Madame de Rochon garda un instant le silence. L’excuse, si toutefois elle méritait ce nom, était moins que satisfaisante ; mais le ton en était si éloquent, la voix si touchante, et le cœur de la dame si bon et si tendre, qu’elle reprit enfin :

— Bien, qu’il en soit comme vous désirez, Rose. Je ne vous interrogerai plus sur le passé, et j’oublierai les événements de ce jour ; mais à condition que vous me promettiez solennellement, en retour, de ne jamais rencontrer ni recevoir le capitaine de Montarville.

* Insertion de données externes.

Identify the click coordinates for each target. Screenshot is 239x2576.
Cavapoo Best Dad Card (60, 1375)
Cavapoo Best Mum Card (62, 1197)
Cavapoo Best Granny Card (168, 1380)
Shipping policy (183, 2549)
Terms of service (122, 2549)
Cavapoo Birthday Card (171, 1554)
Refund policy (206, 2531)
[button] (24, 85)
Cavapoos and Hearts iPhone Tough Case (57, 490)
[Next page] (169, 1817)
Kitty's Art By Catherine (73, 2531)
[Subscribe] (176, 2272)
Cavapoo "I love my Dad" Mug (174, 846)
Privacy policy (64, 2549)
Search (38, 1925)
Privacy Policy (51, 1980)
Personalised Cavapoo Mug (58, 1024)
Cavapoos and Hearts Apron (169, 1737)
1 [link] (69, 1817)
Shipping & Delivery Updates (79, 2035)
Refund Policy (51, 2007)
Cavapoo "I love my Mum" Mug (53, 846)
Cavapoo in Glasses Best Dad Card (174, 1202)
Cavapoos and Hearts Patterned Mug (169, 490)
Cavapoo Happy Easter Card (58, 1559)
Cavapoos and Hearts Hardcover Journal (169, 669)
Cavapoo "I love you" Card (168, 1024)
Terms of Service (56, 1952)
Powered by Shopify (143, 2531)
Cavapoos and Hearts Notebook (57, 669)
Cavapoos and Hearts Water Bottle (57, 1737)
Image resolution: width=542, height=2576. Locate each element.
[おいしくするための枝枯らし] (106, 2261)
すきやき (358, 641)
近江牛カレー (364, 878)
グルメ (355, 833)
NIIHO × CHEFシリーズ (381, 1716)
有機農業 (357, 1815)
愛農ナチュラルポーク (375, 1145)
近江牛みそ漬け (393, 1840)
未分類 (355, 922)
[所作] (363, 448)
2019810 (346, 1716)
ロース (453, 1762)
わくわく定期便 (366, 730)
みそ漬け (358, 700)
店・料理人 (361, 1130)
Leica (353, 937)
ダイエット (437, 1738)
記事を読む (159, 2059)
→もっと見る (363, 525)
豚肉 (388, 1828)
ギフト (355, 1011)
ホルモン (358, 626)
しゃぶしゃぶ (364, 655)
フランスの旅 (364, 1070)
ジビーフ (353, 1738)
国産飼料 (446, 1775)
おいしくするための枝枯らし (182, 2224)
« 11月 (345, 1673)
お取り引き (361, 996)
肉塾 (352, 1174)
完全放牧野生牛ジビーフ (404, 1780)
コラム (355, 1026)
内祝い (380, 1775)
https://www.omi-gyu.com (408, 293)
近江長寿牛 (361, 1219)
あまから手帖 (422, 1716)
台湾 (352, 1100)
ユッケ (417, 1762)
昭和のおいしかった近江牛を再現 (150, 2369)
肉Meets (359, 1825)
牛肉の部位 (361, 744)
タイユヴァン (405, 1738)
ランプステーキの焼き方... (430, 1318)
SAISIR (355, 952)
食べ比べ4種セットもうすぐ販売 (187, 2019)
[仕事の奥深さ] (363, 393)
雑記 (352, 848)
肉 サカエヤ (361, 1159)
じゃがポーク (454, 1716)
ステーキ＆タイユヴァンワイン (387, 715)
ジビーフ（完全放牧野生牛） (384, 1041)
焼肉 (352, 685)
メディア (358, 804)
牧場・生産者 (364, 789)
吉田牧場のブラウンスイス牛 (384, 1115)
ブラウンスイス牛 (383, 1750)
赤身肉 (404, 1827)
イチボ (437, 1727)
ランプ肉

— Je vous fais volontiers cette promesse, et si jamais j’y manque, ma bienveillante protectrice, je ne ferai pas entendre le moindre murmure, même si vous me chassez de ce toit, sous lequel se sont écoulés les plus heureux jours de ma vie.

— Pauvre enfant, reprit madame de Rochon en caressant de la main la chevelure soyeuse de sa jeune compagne, cette rare beauté qu’une miséricordieuse Providence, pour accomplir sans doute ses vues très sages, vous a accordée, semble ne vous avoir apporté jusqu’ici que bien peu de bonheur, mais, au contraire, vous avoir exposée à beaucoup de dangers et à beaucoup de périls. C’est cette beauté qui attire près de vous des hommes tels que de Noraye et de Montarville, gens qui, demain, ne vous jetteraient pas même un regard, si la douceur de votre peau ou l’éclat de vos yeux vous abandonnaient. Éloignez-les, mon enfant, chassez-les loin de vous ! Ils ne veulent cueillir la fleur que pour la fouler aux pieds, saisir le bijou que pour le briser et le détruire.

Rose écouta dans un silence respectueux. Elle fut bien affligée pourtant d’entendre le chevaleresque de Montarville placé au même rang qu’un homme comme Gaston de Noraye ; mais à cause de lui-même elle n’osa pas parler en sa faveur. Et quand madame de Rochon lui conseilla d’aller se coucher jusqu’à l’heure du souper, elle accepta cette permission avec reconnaissance et en silence.

Ce fut la physionomie troublée que cette digne femme se remit à son ouvrage ; une fois elle s’arrêta, et déposant son tricot, elle dit d’un air pensif :

— Oui, je suppose que ce jeune de Montarville l’aime à sa manière, l’aime pour le quart d’heure, à cause de sa merveilleuse beauté. La meilleure protection, par conséquent, contre ses dangereux hommages, c’est ma vigilance, l’abri de mon toit ; et si elle l’aime, elle a encore plus besoin de mes soins et de mes conseils. Oh ! l’envoyer de chez moi, ce serait la jeter dans ses bras !

Et ainsi pensait et raisonnait cette bonne Samaritaine. Si son jugement n’était pas d’accord avec les maximes du monde, au moins il était plein de charité chrétienne.


  1. L’édifice dont il est ici question, simple construction en pierres brutes, était situé sur la Place d’Armes, vis-à-vis le lieu maintenant occupé par la magnifique église Notre-Dame. Il fut détruit en 1830, mais la tour resta jusqu’en 1843, époque à laquelle elle fut aussi démolie, pour ajouter à la beauté et à la symétrie du carré.